In 1911 verscheen bij uitgeverij Veen een roman van Max van Ravestein. Dit was een mannelijk pseudoniem van een vrouwelijke schrijver, namelijk Nicolina M.C. (Marie) Sloot (1853-1927) die ook publiceerde onder de naam Mathilde en bovendien de naam Melati van Java gebruikte. Van Ravestein publiceerde vijf boeken (tussen 1908 en 1922), Mathilde twaalf boeken (van 1872 tot 1920), maar Melati's naam verscheen in achtenvijftig boeken (tussen 1874 en 1922). De boeken onder die laatste naam waren het meest populair en werden tijdens haar leven vaak herdrukt. Een biografische studie door Vilan van de Loo verscheen in 2016: Melati van Java (1853-1927). Dochter van Indië.
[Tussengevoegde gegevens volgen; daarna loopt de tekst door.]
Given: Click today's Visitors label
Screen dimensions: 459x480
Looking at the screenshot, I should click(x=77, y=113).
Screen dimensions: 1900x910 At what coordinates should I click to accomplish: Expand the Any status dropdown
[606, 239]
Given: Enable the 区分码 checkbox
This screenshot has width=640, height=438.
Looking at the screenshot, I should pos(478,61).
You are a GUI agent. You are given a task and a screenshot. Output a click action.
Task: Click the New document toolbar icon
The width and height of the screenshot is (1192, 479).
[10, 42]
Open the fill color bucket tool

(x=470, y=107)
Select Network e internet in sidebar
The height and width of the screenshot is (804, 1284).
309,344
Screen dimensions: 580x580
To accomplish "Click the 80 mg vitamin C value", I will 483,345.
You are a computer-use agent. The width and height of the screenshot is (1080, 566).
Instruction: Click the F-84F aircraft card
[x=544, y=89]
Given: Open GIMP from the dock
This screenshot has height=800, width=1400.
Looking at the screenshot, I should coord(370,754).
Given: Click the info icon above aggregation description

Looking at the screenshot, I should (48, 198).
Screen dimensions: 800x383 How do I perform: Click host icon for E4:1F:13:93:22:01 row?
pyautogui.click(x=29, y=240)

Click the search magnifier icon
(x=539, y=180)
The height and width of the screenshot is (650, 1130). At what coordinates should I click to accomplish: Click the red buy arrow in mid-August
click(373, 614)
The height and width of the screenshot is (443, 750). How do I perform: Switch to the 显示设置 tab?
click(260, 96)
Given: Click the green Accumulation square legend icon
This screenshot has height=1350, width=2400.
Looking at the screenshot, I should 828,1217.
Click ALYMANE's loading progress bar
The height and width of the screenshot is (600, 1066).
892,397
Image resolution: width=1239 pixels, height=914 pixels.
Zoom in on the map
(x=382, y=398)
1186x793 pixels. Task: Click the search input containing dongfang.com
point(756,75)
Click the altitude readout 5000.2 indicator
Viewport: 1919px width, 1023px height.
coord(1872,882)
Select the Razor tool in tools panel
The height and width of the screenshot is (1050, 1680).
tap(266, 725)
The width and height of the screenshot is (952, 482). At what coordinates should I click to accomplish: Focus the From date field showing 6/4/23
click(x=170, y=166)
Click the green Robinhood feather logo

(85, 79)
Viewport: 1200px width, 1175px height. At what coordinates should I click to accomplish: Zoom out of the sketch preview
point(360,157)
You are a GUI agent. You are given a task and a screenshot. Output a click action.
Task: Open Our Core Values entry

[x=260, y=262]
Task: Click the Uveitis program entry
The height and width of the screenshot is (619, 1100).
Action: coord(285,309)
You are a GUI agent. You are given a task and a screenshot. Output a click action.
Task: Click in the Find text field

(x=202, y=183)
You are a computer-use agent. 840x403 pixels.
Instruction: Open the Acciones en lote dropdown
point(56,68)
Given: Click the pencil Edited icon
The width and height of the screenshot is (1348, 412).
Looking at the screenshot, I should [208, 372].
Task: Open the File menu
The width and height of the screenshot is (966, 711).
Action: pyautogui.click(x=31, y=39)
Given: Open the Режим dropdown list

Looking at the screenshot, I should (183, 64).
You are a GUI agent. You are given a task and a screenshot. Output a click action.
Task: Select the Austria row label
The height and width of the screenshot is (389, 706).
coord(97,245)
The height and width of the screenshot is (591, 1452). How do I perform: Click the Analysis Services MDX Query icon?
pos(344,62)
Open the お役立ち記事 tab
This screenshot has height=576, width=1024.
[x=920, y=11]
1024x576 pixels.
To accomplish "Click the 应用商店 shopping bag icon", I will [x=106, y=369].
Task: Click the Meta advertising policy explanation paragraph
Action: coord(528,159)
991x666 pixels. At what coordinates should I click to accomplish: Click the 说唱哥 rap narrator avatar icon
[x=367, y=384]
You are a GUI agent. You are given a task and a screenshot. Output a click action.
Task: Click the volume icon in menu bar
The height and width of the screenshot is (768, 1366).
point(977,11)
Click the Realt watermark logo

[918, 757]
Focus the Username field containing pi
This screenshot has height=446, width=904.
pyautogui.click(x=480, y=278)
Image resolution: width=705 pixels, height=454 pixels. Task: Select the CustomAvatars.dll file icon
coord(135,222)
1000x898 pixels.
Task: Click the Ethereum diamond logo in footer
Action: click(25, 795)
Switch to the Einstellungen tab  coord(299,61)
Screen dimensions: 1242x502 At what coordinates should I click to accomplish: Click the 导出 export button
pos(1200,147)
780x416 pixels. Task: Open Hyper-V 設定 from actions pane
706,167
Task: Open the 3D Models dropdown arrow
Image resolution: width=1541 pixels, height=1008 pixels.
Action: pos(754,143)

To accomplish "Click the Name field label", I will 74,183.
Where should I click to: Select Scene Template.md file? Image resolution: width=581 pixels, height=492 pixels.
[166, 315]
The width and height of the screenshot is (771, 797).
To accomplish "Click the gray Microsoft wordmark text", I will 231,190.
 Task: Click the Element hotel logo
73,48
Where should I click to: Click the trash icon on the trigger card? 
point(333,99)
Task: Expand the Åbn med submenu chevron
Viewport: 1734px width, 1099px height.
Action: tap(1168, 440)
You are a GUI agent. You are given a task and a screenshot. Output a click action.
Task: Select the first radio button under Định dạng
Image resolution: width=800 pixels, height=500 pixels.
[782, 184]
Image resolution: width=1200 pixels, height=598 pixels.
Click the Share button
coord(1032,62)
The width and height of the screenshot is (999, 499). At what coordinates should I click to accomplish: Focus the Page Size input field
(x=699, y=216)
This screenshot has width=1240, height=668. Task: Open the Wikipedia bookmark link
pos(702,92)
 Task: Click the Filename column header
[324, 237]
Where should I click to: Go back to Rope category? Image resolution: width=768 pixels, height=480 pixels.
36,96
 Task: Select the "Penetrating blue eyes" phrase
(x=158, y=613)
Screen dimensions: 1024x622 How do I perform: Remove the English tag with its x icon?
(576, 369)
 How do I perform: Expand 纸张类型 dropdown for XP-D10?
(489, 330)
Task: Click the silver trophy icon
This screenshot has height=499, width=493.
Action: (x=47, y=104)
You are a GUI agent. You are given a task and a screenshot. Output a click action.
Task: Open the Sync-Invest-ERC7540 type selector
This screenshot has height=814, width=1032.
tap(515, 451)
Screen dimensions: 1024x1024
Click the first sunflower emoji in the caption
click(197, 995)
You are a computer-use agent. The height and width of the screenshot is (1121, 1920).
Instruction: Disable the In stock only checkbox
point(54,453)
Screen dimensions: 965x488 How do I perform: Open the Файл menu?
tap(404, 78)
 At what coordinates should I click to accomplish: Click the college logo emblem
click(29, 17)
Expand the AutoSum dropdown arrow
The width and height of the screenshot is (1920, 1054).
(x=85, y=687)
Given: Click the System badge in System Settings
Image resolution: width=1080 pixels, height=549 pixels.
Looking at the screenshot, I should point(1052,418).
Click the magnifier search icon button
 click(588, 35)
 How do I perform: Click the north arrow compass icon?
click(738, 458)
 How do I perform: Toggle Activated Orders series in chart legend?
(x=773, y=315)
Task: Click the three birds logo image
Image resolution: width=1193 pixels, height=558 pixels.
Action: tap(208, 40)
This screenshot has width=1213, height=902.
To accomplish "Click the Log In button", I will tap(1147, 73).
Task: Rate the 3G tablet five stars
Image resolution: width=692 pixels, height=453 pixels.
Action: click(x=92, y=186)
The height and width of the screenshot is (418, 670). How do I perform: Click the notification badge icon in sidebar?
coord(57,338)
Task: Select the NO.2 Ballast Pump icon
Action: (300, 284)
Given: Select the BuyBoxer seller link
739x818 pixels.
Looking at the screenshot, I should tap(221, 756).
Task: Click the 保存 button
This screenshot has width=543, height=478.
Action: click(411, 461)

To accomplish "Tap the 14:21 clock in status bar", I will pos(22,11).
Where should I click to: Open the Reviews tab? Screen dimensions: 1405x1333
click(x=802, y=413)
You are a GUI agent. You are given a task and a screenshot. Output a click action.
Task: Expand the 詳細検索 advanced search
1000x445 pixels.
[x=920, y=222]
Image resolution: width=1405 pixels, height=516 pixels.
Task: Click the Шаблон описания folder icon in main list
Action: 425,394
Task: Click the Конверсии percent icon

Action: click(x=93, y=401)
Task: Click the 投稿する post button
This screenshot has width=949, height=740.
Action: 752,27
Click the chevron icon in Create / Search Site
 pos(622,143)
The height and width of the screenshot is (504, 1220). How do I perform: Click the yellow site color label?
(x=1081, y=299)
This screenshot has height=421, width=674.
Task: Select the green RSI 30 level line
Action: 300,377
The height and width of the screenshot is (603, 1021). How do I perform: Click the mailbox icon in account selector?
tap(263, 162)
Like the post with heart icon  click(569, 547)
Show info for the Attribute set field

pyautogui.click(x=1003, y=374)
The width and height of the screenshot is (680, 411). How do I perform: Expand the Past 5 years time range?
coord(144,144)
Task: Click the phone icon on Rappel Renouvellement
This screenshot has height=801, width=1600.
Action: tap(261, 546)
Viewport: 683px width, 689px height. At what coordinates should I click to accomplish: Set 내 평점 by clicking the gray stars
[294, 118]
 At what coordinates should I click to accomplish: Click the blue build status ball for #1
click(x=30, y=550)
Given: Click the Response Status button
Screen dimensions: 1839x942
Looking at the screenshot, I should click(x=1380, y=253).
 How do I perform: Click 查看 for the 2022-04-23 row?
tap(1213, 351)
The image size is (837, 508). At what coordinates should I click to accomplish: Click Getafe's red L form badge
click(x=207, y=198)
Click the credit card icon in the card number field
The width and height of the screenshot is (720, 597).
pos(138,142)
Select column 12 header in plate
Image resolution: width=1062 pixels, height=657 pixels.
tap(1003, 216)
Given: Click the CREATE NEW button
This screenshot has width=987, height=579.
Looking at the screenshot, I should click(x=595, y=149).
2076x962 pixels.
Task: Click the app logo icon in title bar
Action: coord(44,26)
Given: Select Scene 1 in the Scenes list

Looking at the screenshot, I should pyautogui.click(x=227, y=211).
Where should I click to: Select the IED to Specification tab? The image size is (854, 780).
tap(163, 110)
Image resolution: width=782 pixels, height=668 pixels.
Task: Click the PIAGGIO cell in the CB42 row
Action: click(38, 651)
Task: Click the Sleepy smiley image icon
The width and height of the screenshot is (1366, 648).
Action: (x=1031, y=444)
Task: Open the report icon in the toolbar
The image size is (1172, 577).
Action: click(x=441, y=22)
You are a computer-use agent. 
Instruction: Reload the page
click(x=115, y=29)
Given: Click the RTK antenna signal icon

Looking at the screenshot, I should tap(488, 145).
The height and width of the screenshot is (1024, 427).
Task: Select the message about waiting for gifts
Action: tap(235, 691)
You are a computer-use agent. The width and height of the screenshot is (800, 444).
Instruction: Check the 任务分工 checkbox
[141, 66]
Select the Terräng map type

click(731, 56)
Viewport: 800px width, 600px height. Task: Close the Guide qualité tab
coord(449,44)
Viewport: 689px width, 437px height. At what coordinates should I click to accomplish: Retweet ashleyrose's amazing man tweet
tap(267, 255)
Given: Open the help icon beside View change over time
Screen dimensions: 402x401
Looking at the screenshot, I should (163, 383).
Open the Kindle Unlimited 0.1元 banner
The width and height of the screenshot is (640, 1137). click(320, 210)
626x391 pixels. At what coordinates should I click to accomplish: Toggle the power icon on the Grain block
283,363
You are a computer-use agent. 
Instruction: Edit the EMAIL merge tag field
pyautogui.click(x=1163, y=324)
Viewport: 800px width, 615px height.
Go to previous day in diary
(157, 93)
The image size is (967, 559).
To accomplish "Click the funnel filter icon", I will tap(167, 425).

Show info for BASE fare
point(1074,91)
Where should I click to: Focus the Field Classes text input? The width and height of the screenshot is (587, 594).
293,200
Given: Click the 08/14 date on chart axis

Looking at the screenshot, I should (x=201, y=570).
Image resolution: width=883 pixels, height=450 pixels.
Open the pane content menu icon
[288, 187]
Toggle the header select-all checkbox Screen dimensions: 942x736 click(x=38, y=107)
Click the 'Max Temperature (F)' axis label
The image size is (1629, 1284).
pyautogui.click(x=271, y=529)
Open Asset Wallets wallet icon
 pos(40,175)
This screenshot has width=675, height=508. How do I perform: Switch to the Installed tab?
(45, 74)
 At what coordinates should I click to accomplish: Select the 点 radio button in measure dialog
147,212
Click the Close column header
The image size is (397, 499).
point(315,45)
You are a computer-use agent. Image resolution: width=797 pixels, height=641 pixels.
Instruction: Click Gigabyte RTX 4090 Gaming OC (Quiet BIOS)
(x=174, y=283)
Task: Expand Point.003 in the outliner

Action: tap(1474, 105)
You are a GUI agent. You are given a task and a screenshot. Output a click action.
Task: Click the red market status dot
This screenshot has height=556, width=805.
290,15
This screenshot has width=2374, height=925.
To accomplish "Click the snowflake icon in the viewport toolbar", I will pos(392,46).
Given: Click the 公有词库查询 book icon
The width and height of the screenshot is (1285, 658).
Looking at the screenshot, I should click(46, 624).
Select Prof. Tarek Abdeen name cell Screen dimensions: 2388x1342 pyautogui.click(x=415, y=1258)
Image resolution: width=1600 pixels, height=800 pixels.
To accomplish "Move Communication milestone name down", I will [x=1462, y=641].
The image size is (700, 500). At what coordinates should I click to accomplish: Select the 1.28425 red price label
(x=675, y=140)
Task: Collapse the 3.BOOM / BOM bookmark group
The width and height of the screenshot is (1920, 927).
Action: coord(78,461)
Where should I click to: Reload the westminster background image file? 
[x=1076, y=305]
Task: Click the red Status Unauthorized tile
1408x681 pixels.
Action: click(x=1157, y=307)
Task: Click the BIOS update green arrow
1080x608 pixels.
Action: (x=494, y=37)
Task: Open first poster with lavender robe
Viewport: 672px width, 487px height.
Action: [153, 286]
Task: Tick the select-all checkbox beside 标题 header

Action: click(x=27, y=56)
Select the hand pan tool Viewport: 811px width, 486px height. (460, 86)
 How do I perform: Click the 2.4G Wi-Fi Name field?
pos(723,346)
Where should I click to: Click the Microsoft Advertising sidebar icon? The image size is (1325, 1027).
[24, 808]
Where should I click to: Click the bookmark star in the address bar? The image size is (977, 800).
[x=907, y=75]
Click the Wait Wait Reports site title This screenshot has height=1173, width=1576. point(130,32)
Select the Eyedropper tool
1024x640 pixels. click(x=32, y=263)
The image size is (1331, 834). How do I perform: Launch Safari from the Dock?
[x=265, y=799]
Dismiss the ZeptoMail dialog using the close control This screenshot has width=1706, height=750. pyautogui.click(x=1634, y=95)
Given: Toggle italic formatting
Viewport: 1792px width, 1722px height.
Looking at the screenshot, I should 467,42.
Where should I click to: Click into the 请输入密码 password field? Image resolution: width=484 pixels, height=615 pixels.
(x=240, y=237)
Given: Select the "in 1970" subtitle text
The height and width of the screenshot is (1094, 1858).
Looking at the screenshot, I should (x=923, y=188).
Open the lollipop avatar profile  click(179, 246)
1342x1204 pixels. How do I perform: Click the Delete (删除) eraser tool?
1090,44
Max van Ravestein, Aan d'overkant (1911) [Herbonden exemplaar, KB, Den Haag] |
Sloot werd geboren in Semarang in een Nederlands, katholiek gezin. Haar grootmoeder was een Indonesische. Vanaf 1871 woonde de familie eerst tijdelijk in Den Haag, daarna enige jaren in Roermond en vanaf 1881 in Amsterdam. Vanaf 1883 woonde Marie Sloot er samen met haar nichtje Lina Schefler, die zij in brieven soms aanduidde als 'mijn vrouw'.
Zij schreef 'romantische romans', zoals een van haar uitgevers ze noemde. In sommige daarvan komen lezers en bibliotheken voor en dat is maar één keer de Koninklijke Bibliotheek. Die komt zijdelings aan de orde in de roman die zij in 1911 publiceerde onder de naam Max van Ravestein: Aan d’overkant.
Een van de personages is Mita Elspeet die getrouwd is met een dorpspredikant, dominee Wegers. Ze wonen in een welvarend dorp in Overijssel, het denkbeeldige Varenberg. Hij gunt haar op een bepaald moment een middagje met haar zussen in Scheveningen - haar zus Louise woont met haar Alfred in Den Haag:
Max van Ravestein, Aan d'overkant (1911), p. 291 |
En dan kom ik je afhalen - zoo moedigde hij zijn vrouw aan - ik moet toch naar de Koninklijke Bibliotheek een paar oude handschriften raadplegen. (Aan d’overkant. Amsterdam, L.J. Veen, 1911, p. 291).